Otho, the android, was perhaps the most human-looking of the three. He looked, indeed, much like an ordinary man except that his lithe body had a curiously rubbery, boneless appearance, and his chalk-white face and slanted green eyes held a superhuman deviltry and mocking humor. Otho was a man—but a synthetic man. He had been created in a laboratory, long ago.

Grag, the robot, had been created in that same laboratory, in the long-dead past. But Grag had been made of metal. He was a gigantic, manlike metal figure, seven feet high. His metal torso and limbs hinted his colossal strength. But the strange face of his bulbous metal head, with its gleaming photoelectric eyes and mechanical loudspeaker voice-orifice, gave no sign of the intelligence and loyalty of his complex mechanical brain.

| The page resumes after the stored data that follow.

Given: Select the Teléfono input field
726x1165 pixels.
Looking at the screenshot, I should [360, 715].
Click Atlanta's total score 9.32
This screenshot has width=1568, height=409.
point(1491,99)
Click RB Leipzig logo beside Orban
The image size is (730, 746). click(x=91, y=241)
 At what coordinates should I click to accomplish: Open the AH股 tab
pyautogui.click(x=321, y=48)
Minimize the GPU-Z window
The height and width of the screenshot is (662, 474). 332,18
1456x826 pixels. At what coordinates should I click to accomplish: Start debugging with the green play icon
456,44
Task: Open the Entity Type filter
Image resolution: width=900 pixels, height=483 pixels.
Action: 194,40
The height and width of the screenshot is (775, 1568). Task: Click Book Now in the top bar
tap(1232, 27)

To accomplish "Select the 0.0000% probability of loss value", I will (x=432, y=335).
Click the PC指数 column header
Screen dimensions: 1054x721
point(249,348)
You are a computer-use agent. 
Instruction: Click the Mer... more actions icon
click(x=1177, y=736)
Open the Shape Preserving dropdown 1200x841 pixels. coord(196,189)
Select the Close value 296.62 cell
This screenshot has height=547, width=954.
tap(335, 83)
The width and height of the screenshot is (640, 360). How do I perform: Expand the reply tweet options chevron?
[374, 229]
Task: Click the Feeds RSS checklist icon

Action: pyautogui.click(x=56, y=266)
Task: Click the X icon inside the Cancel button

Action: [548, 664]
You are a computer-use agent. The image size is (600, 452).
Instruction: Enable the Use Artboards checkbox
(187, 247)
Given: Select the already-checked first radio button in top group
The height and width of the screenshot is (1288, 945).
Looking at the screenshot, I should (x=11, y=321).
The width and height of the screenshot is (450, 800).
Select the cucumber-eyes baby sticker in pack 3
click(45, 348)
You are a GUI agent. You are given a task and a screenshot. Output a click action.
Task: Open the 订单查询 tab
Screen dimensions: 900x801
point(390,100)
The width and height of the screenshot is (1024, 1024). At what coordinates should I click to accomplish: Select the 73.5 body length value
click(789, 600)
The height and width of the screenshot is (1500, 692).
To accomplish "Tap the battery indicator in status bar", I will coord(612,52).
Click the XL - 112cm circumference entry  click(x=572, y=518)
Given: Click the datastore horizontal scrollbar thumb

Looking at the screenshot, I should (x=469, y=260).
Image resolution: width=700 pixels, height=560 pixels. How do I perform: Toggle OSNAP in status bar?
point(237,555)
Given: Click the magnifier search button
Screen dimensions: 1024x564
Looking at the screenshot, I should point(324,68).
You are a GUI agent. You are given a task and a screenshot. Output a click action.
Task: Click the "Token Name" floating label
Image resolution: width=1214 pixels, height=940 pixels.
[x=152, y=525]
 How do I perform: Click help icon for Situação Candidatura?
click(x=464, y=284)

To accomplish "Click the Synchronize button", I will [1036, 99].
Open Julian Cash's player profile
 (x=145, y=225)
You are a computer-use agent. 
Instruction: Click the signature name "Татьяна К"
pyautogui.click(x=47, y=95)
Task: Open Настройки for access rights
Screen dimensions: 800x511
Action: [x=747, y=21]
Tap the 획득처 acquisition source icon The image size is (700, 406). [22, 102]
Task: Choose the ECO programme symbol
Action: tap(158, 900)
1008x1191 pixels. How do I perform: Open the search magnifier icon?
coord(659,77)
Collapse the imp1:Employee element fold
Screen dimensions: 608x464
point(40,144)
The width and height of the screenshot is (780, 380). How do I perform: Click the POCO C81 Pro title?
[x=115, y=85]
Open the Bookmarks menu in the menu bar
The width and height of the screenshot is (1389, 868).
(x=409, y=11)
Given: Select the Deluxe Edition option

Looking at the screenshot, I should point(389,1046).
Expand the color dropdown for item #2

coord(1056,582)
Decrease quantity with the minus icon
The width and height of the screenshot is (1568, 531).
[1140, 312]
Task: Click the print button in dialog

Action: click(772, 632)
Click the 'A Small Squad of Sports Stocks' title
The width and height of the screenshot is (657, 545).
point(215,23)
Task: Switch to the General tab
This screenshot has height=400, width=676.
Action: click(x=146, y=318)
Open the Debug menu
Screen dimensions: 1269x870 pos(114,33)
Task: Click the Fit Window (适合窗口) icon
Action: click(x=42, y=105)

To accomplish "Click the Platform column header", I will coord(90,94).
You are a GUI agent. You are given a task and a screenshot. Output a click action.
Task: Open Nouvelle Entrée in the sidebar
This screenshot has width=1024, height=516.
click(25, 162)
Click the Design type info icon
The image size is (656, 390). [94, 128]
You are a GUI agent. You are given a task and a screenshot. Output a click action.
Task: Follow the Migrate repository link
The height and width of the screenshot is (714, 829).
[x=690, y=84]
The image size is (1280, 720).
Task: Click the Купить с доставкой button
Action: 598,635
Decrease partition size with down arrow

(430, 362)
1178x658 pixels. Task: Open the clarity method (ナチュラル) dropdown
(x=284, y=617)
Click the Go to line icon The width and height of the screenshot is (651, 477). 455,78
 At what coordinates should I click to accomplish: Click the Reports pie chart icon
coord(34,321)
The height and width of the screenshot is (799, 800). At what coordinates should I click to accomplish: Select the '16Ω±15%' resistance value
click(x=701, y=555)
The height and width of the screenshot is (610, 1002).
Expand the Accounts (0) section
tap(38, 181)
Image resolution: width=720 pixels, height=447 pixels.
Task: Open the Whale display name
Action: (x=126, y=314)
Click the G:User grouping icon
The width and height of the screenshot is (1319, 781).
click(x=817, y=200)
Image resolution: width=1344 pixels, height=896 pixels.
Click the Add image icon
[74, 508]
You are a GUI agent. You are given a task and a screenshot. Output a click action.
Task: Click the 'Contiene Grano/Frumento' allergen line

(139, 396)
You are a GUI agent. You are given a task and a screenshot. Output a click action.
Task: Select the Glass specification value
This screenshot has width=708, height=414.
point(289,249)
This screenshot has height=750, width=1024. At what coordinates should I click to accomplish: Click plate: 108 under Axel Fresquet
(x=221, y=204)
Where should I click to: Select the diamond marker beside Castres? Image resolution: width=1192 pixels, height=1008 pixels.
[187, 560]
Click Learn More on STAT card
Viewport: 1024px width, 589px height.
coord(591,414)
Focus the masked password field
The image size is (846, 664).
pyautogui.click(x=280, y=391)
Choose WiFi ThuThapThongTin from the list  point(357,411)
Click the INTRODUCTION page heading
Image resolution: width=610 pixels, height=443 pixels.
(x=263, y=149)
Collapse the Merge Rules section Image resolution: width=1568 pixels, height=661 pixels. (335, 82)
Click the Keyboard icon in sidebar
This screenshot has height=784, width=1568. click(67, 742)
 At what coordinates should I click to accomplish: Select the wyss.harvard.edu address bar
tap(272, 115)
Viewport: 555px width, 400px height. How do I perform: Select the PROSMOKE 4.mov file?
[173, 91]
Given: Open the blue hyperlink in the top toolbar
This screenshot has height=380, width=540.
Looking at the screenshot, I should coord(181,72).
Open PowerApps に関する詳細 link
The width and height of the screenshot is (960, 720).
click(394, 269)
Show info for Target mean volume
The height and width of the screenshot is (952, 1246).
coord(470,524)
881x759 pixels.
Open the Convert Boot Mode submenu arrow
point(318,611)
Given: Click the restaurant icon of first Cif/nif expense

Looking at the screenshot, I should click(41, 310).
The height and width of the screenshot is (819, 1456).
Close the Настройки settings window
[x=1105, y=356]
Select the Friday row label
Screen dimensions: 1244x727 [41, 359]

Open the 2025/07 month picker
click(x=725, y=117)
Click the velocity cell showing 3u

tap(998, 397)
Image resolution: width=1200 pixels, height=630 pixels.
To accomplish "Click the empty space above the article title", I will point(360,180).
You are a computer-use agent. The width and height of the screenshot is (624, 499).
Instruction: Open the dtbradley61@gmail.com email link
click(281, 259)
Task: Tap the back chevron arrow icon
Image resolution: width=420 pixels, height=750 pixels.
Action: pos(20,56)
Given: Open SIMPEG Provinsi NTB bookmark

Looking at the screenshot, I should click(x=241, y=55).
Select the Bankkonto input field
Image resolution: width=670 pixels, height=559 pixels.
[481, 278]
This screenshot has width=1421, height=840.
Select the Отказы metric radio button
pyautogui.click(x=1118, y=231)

The Brain, third of the Futuremen, was by far the strangest. Yet he had been an ordinary human, once. He had been Simon Wright, brilliant, aging Earth scientist. Dying of an incurable ailment, Wright’s living brain had been removed from his human body and transferred into a special serum case in which it still lived, thought and acted. The Brain now resembled a square box of transparent metal. Upon one face of it were his protruding lenslike eyes and microphonic ears and speech apparatus. From compact generators inside the case jetted the magnetic tractorbeams that enabled the Brain to glide swiftly through the air and to handle objects and tools.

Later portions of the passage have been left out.